• [Requirement] Having located the line with "The height and", repeat it and all remaining lines of the records exactly. Pictures do not belong in the answer.

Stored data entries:
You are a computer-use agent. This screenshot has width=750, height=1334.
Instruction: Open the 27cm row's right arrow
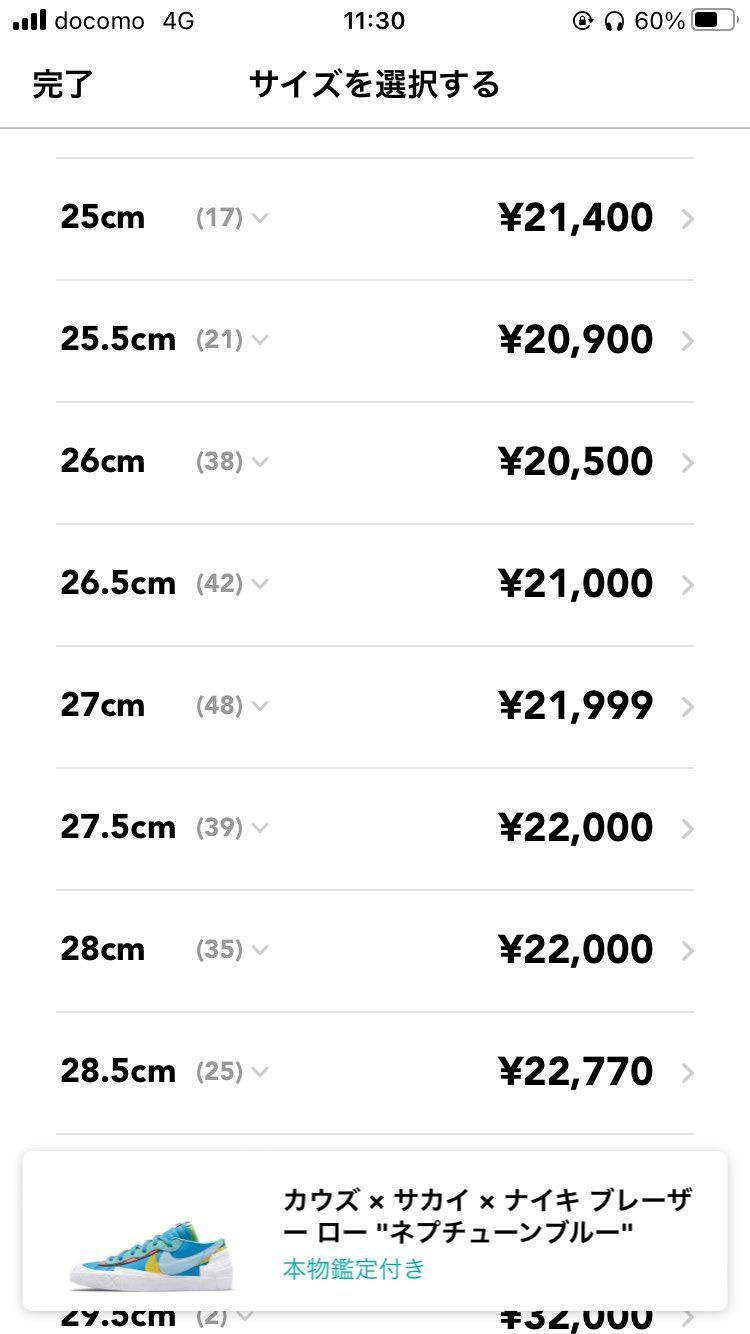tap(687, 707)
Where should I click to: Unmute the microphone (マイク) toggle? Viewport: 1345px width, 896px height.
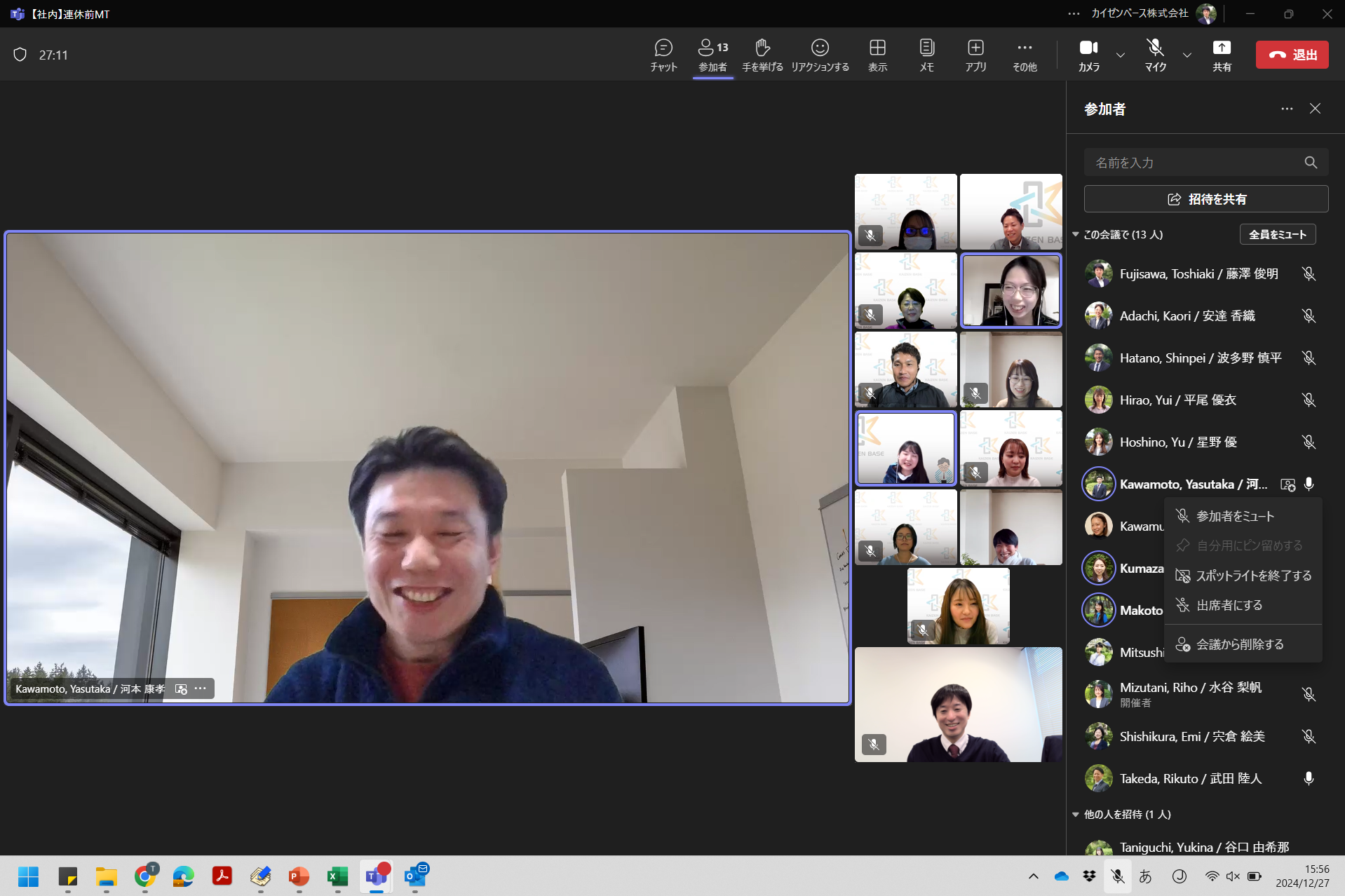pyautogui.click(x=1155, y=55)
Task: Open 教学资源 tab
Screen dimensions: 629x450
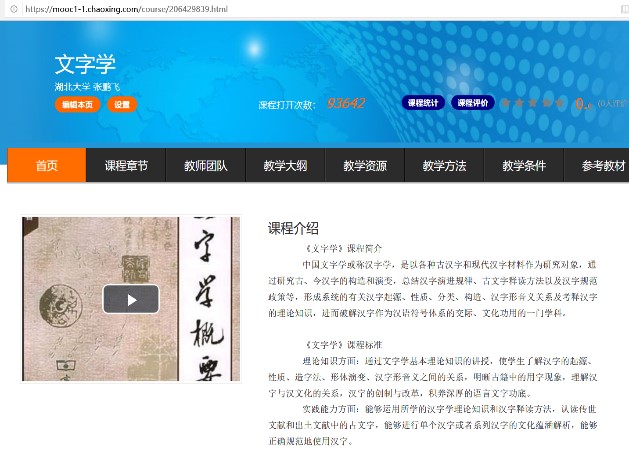Action: click(364, 166)
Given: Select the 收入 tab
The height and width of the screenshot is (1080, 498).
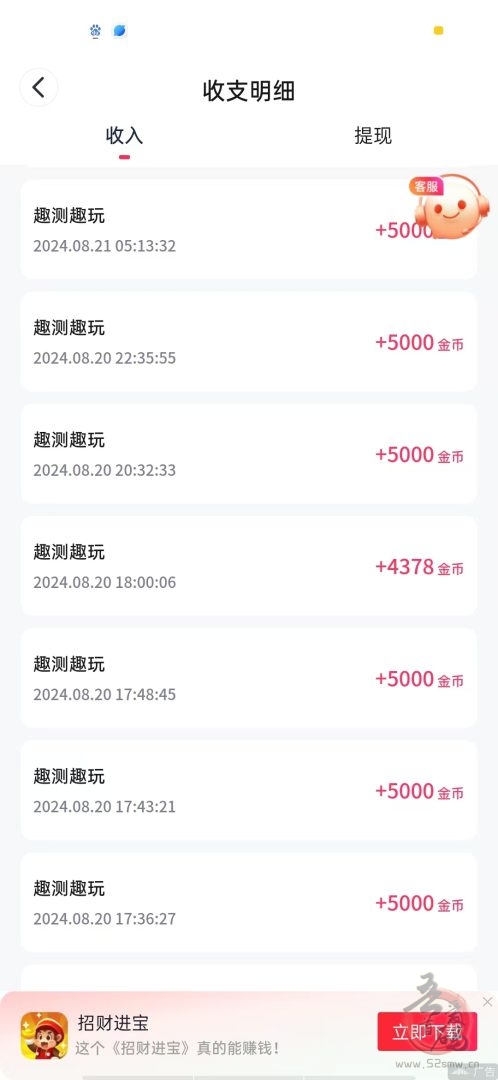Looking at the screenshot, I should point(124,136).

• [Written solution]
The height and width of the screenshot is (1080, 498).
Looking at the screenshot, I should point(124,136).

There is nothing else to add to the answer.